● DATA FOR REVIEW
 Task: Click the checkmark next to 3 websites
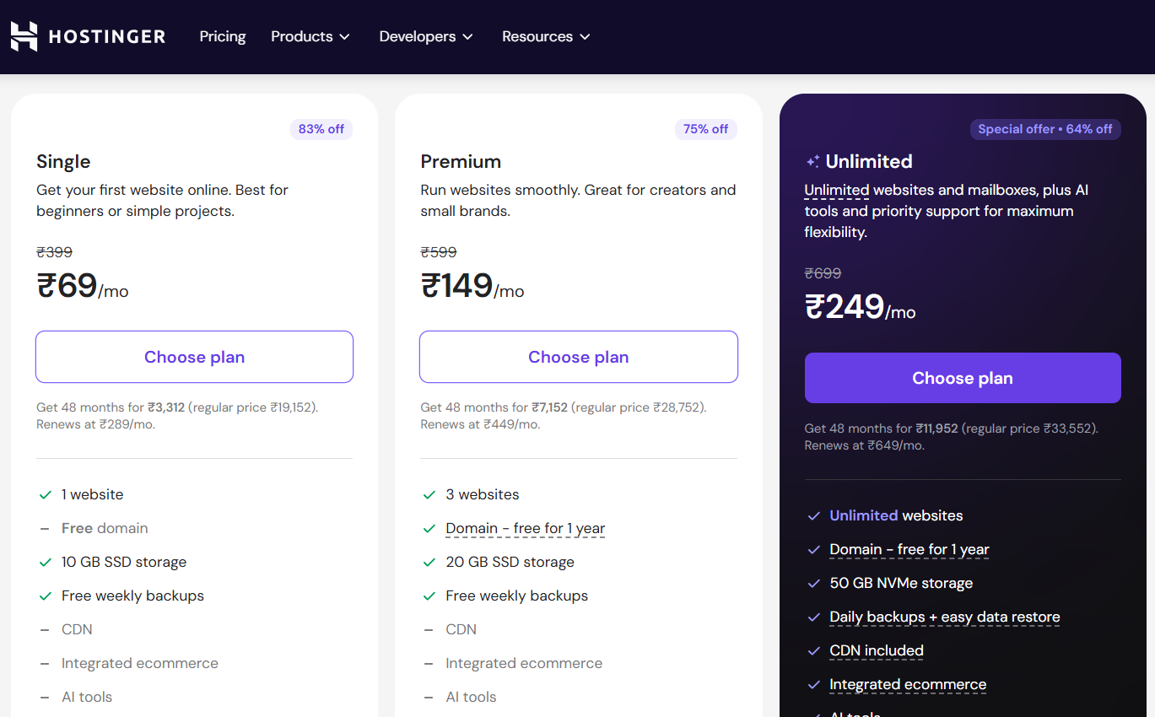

...

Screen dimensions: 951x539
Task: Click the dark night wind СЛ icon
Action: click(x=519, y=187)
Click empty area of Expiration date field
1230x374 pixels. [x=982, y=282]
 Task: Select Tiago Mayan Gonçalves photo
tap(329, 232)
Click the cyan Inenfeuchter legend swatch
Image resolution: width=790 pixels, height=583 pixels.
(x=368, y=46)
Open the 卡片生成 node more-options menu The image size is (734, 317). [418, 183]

● WHAT YOU NEED TO DO
Considering only the material above, set down every line from the one with "Click empty area of Expiration date field" to the one with "Open the 卡片生成", inclusive, exactly as written.

● RESULT FOR THIS EXERCISE
Click empty area of Expiration date field
1230x374 pixels. [x=982, y=282]
 Task: Select Tiago Mayan Gonçalves photo
tap(329, 232)
Click the cyan Inenfeuchter legend swatch
Image resolution: width=790 pixels, height=583 pixels.
(x=368, y=46)
Open the 卡片生成 node more-options menu The image size is (734, 317). [418, 183]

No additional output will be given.